• [What the exercise asks] Read the records below. Copy each line where the string "width" occurs.

• [Records provided]
---

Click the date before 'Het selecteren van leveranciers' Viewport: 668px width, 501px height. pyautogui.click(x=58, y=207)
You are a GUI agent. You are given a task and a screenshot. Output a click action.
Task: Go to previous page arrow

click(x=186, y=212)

---

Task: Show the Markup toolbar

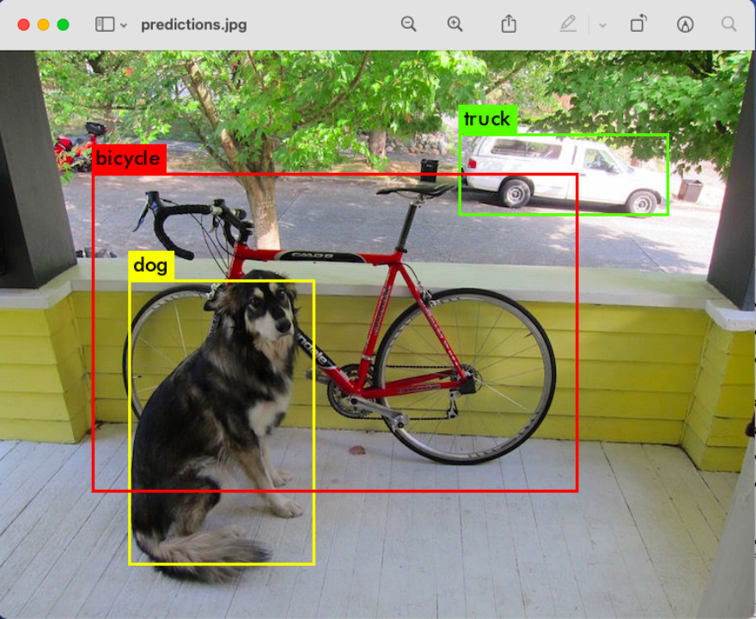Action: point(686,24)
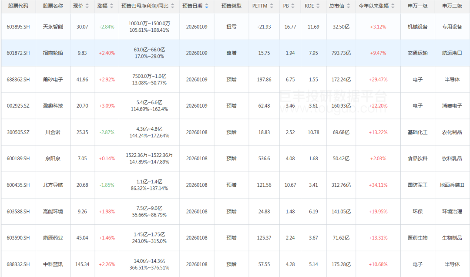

---

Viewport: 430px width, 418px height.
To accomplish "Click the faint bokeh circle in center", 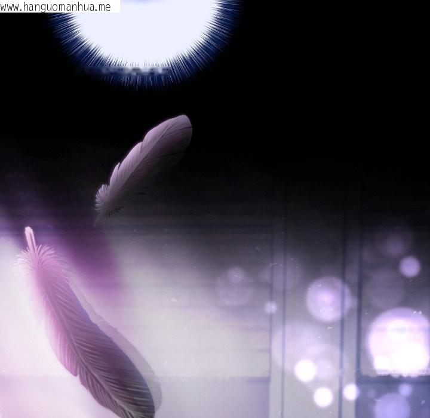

---

• [Solution to this exercise]
Click the date before 'Het selecteren van leveranciers' Viewport: 668px width, 501px height. pyautogui.click(x=58, y=207)
Viewport: 430px width, 418px height.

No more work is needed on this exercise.